Convert the records below into a JSON list of strings with one string per line, omitting blank lines.
## begin RECORD LIST
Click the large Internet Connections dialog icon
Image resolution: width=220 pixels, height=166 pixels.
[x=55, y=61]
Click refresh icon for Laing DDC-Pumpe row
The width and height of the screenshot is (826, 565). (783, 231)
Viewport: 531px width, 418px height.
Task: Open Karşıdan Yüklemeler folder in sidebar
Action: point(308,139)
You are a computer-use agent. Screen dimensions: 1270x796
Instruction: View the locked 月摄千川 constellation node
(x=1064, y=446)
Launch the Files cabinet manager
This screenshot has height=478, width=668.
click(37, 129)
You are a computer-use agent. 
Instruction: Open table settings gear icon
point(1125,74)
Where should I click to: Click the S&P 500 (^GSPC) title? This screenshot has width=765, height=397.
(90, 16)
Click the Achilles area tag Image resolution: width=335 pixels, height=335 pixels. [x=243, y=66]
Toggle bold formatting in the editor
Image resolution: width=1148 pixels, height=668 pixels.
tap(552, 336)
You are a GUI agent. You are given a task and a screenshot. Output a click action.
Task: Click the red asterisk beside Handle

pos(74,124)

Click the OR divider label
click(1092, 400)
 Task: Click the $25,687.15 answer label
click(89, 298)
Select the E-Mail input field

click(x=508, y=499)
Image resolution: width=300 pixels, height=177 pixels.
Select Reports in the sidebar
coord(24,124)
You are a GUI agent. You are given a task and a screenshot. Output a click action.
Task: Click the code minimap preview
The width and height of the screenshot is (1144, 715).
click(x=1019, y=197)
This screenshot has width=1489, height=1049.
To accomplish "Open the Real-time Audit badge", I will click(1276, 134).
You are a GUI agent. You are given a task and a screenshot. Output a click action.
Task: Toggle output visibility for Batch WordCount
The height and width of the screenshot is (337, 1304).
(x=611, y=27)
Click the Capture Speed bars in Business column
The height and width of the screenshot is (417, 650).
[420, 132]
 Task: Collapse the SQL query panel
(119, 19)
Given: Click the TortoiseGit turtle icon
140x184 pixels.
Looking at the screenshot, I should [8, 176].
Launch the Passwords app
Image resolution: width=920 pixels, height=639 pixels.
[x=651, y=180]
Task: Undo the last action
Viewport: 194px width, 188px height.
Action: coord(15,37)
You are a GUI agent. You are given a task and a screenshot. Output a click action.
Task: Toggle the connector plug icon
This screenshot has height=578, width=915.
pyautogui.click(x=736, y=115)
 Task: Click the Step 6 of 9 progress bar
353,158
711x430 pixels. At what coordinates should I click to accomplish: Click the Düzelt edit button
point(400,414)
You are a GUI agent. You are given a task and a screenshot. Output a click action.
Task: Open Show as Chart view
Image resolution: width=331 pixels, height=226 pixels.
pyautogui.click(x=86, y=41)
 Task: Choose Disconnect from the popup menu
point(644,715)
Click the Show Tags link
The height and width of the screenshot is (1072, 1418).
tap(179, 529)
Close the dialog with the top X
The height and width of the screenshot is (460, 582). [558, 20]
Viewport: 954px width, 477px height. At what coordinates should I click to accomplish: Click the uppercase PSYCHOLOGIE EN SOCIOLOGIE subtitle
## end RECORD LIST
● **RESULT**
[
  "Click the large Internet Connections dialog icon",
  "Image resolution: width=220 pixels, height=166 pixels.",
  "[x=55, y=61]",
  "Click refresh icon for Laing DDC-Pumpe row",
  "The width and height of the screenshot is (826, 565). (783, 231)",
  "Viewport: 531px width, 418px height.",
  "Task: Open Karşıdan Yüklemeler folder in sidebar",
  "Action: point(308,139)",
  "You are a computer-use agent. Screen dimensions: 1270x796",
  "Instruction: View the locked 月摄千川 constellation node",
  "(x=1064, y=446)",
  "Launch the Files cabinet manager",
  "This screenshot has height=478, width=668.",
  "click(37, 129)",
  "You are a computer-use agent. ",
  "Instruction: Open table settings gear icon",
  "point(1125,74)",
  "Where should I click to: Click the S&P 500 (^GSPC) title? This screenshot has width=765, height=397.",
  "(90, 16)",
  "Click the Achilles area tag Image resolution: width=335 pixels, height=335 pixels. [x=243, y=66]",
  "Toggle bold formatting in the editor",
  "Image resolution: width=1148 pixels, height=668 pixels.",
  "tap(552, 336)",
  "You are a GUI agent. You are given a task and a screenshot. Output a click action.",
  "Task: Click the red asterisk beside Handle",
  "pos(74,124)",
  "Click the OR divider label",
  "click(1092, 400)",
  " Task: Click the $25,687.15 answer label",
  "click(89, 298)",
  "Select the E-Mail input field",
  "click(x=508, y=499)",
  "Image resolution: width=300 pixels, height=177 pixels.",
  "Select Reports in the sidebar",
  "coord(24,124)",
  "You are a GUI agent. You are given a task and a screenshot. Output a click action.",
  "Task: Click the code minimap preview",
  "The width and height of the screenshot is (1144, 715).",
  "click(x=1019, y=197)",
  "This screenshot has width=1489, height=1049.",
  "To accomplish \"Open the Real-time Audit badge\", I will click(1276, 134).",
  "You are a GUI agent. You are given a task and a screenshot. Output a click action.",
  "Task: Toggle output visibility for Batch WordCount",
  "The height and width of the screenshot is (337, 1304).",
  "(x=611, y=27)",
  "Click the Capture Speed bars in Business column",
  "The height and width of the screenshot is (417, 650).",
  "[420, 132]",
  " Task: Collapse the SQL query panel",
  "(119, 19)",
  "Given: Click the TortoiseGit turtle icon",
  "140x184 pixels.",
  "Looking at the screenshot, I should [8, 176].",
  "Launch the Passwords app",
  "Image resolution: width=920 pixels, height=639 pixels.",
  "[x=651, y=180]",
  "Task: Undo the last action",
  "Viewport: 194px width, 188px height.",
  "Action: coord(15,37)",
  "You are a GUI agent. You are given a task and a screenshot. Output a click action.",
  "Task: Toggle the connector plug icon",
  "This screenshot has height=578, width=915.",
  "pyautogui.click(x=736, y=115)",
  " Task: Click the Step 6 of 9 progress bar",
  "353,158",
  "711x430 pixels. At what coordinates should I click to accomplish: Click the Düzelt edit button",
  "point(400,414)",
  "You are a GUI agent. You are given a task and a screenshot. Output a click action.",
  "Task: Open Show as Chart view",
  "Image resolution: width=331 pixels, height=226 pixels.",
  "pyautogui.click(x=86, y=41)",
  " Task: Choose Disconnect from the popup menu",
  "point(644,715)",
  "Click the Show Tags link",
  "The height and width of the screenshot is (1072, 1418).",
  "tap(179, 529)",
  "Close the dialog with the top X",
  "The height and width of the screenshot is (460, 582). [558, 20]",
  "Viewport: 954px width, 477px height. At what coordinates should I click to accomplish: Click the uppercase PSYCHOLOGIE EN SOCIOLOGIE subtitle"
]